In previous articles we have looked at the UK copyright implications of AI. In this series of posts we look at some of the implications for patent law, and in particular how the outputs from autonomous forms of AI may be affected.
The "person skilled in the art"
Before we look at the possible impact of AI on the definition of the person skilled in the art, it is worth briefly outlining the concept. It is crucial to assessing the patentability of an invention. An invention is only capable of being patented if it involves an "inventive step". Put another way, if the invention was obvious to the person skilled in the art it is not be capable of protection.

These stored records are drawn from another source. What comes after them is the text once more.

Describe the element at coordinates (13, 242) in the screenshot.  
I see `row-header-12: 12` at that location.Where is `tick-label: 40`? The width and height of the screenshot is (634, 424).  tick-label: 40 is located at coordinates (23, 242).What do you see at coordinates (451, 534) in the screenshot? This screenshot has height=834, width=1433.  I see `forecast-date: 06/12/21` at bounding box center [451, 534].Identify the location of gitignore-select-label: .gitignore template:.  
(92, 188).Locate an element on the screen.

The definition of the person skilled in the art will vary on a case-by-case basis. Background knowledge and technical ability will vary from industry to industry and invention to invention. The "person" can in fact be a team of people with different skills. In each case the person is deemed to be a skilled technician, but with a lack of imagination or inventiveness. The person is also deemed to be aware of the "common general knowledge", such knowledge being that known to ordinarily skilled or qualified individuals in the relevant technology field.
As has been well documented, one of the major benefits of the use of AI at present is the ability to process huge amounts of data in a relatively short period of time. What if this vast processing power is deemed to be accessible to the person skilled in the art? Could that have the effect of changing the current concept of what is inventive over prior art, or elevating the ability of the unimaginative and uninventive technician? Does it shift the focus on to whether the person skilled in the art would have used an AI system in the same way to try to resolve a problem?
The way obviousness is approached is to first identify the person skilled in the art and the relevant common general knowledge. Then the inventive concept claimed must be identified, and the differences between the state of the art and the inventive concept. Finally, the test to be applied is whether without any knowledge of the alleged invention, are the differences between the state of the art and the inventive concept steps obvious to the person skilled in the art or do they require any degree of "invention"? If the inventive step can be reduced to the application of an AI system to a particular problem, arguably it may make it harder to show that the invention involved an inventive step. This is likely to be a bigger issue in fields where "invention" arises from the assimilation of large bodies of data or fields ordinarily requiring considerable investment in experimentation, such as the pharmaceutical industry. The value of patents to those fields demonstrates the enormity of the issues at stake.
At present, AI systems are seen as a sophisticated tool aiding invention. This has been cited as one of the justifications for there being no need to reassess whether a non-human actor could be considered an inventor, discussed further in this article. As the use of AI systems becomes more prevalent, and as these systems become more advanced, it will become harder to show that the human intervention in the creation of a new invention did in fact require any degree of invention. The courts may have to recalibrate the way they think about the person skilled in the art, or what is in fact "invention", to take that into account, since the alterative of recognising the AI system as inventor is far more drastic and controversial.